[[ Recorded information open ]]
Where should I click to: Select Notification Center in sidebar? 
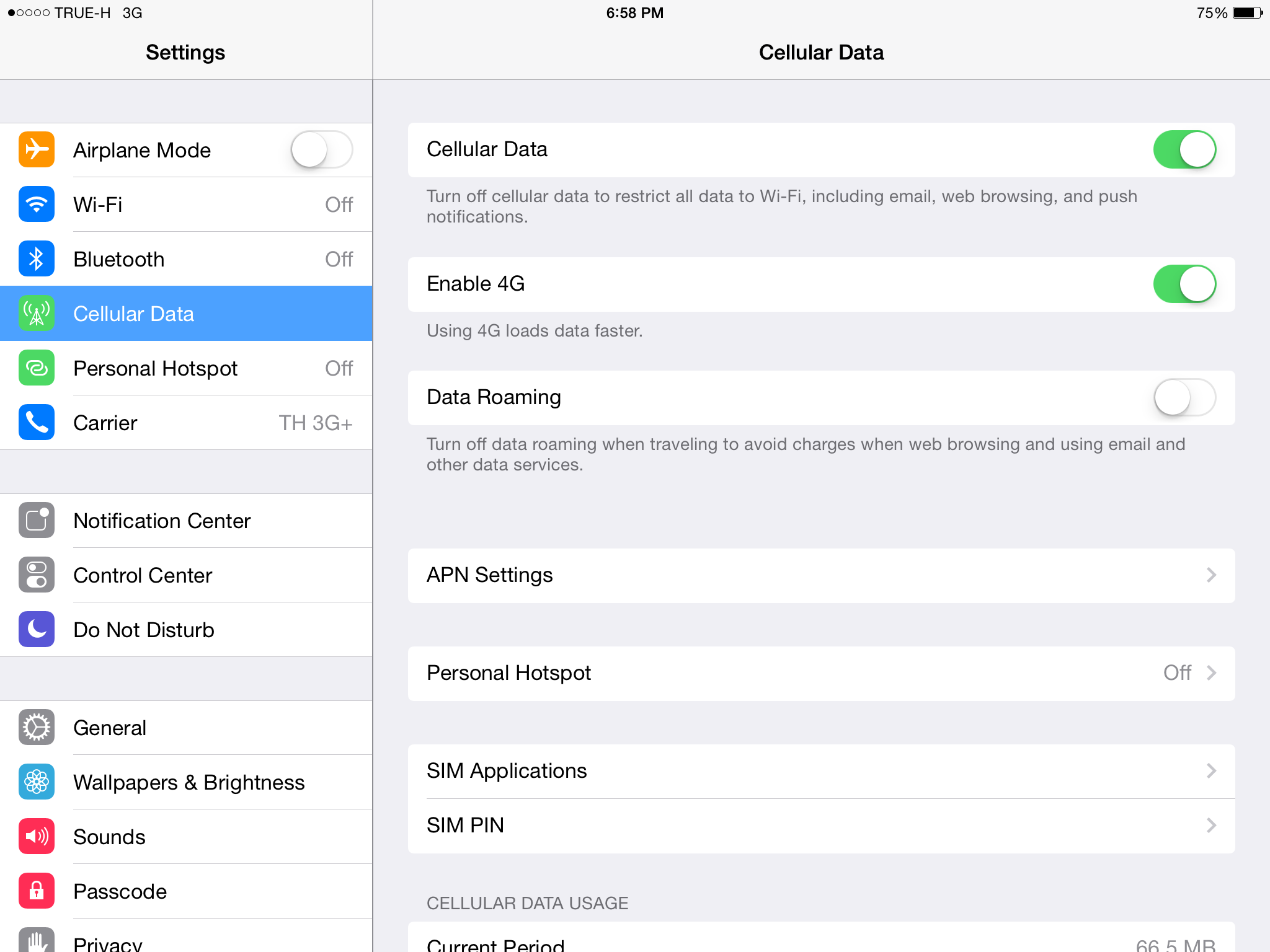[x=162, y=521]
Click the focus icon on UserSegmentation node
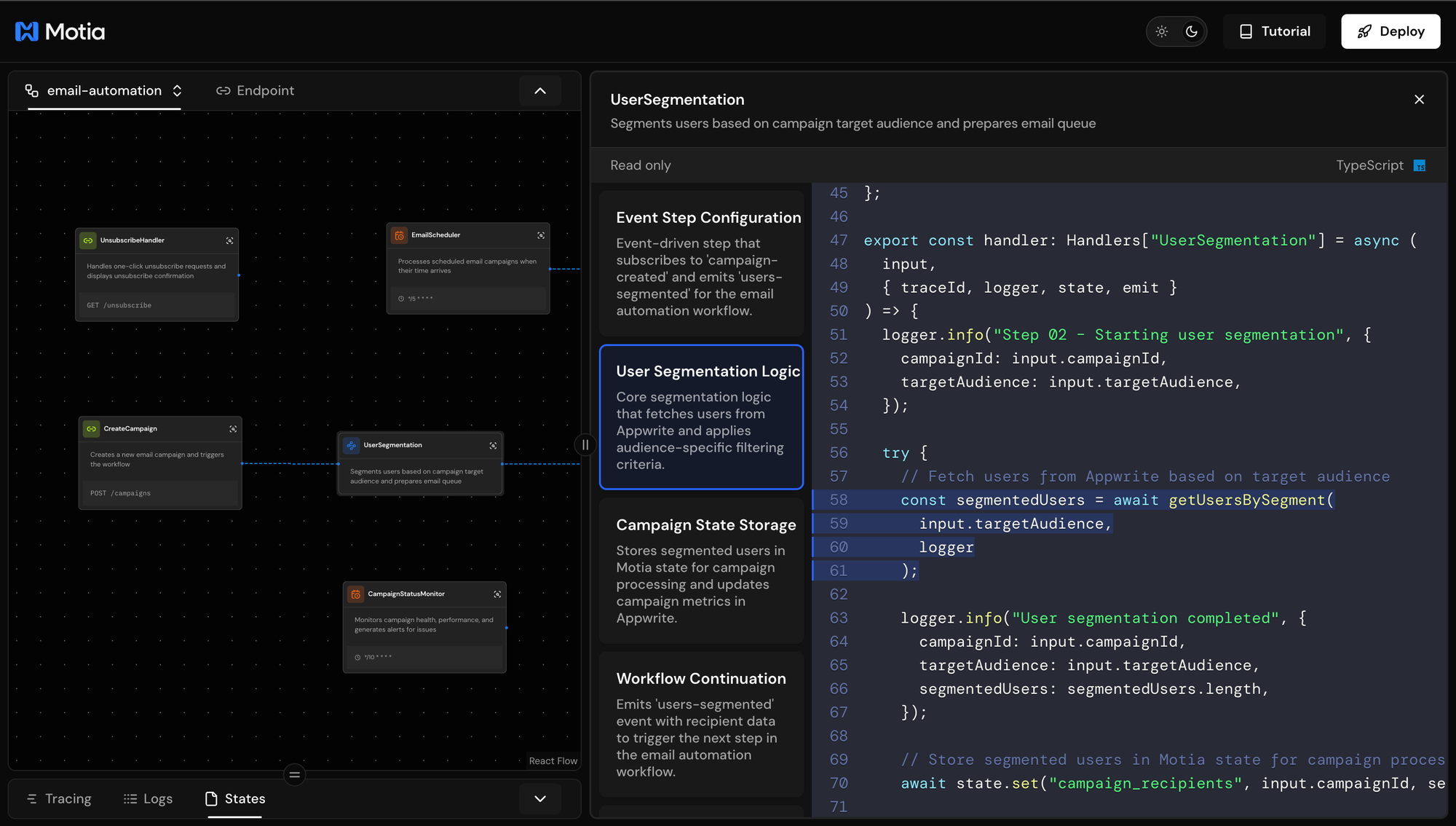The image size is (1456, 826). tap(493, 445)
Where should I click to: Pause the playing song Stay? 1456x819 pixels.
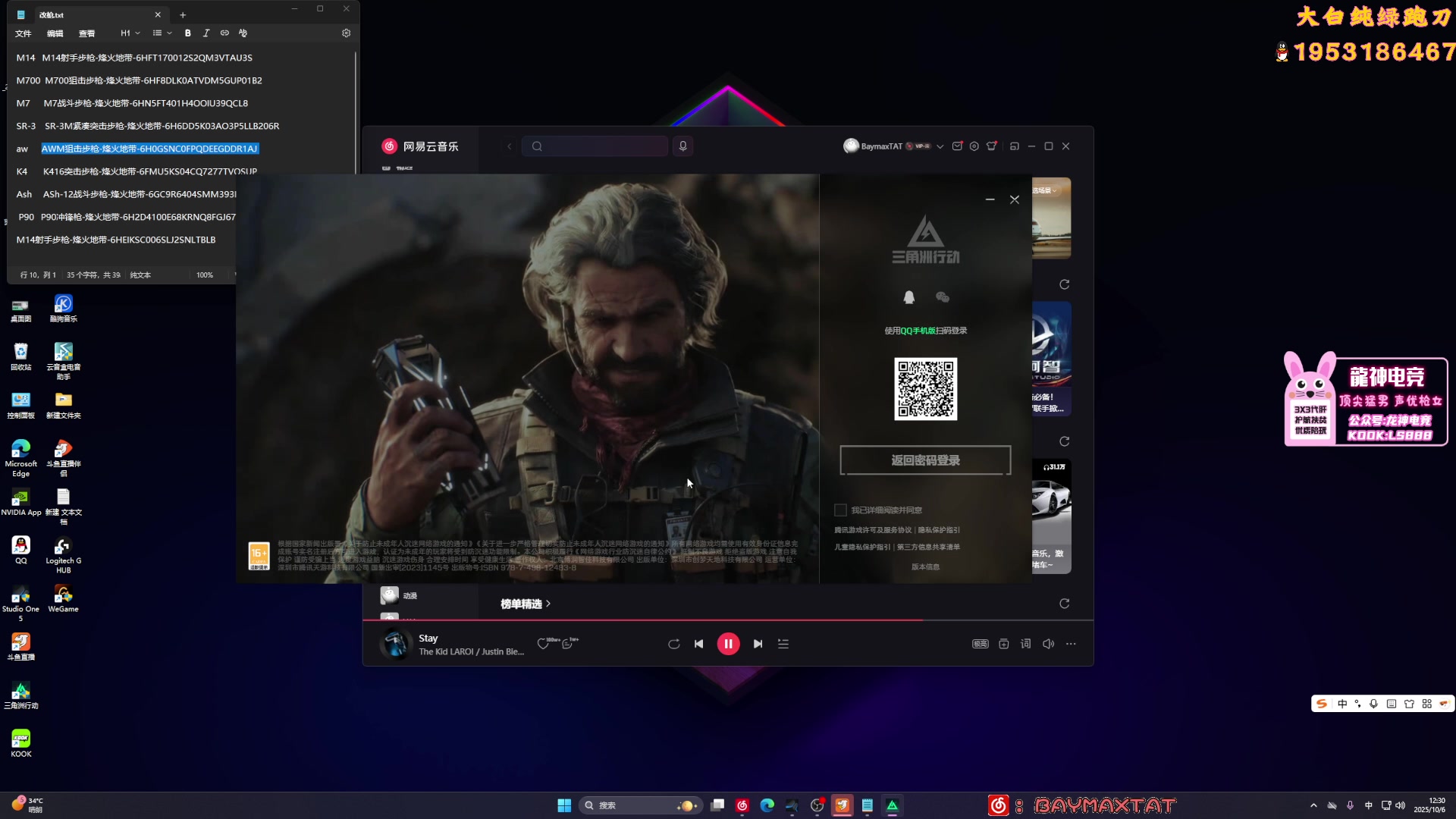(728, 644)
[[ Recorded information closed ]]
-- Requirement --
Please retype all of the material exactly, skipping whatever images it holds.

-- Solved exercise --
Where should I click to: Select Notification Center in sidebar? 
[x=162, y=521]
Click the focus icon on UserSegmentation node
The image size is (1456, 826). tap(493, 445)
Where should I click to: Pause the playing song Stay? 1456x819 pixels.
(728, 644)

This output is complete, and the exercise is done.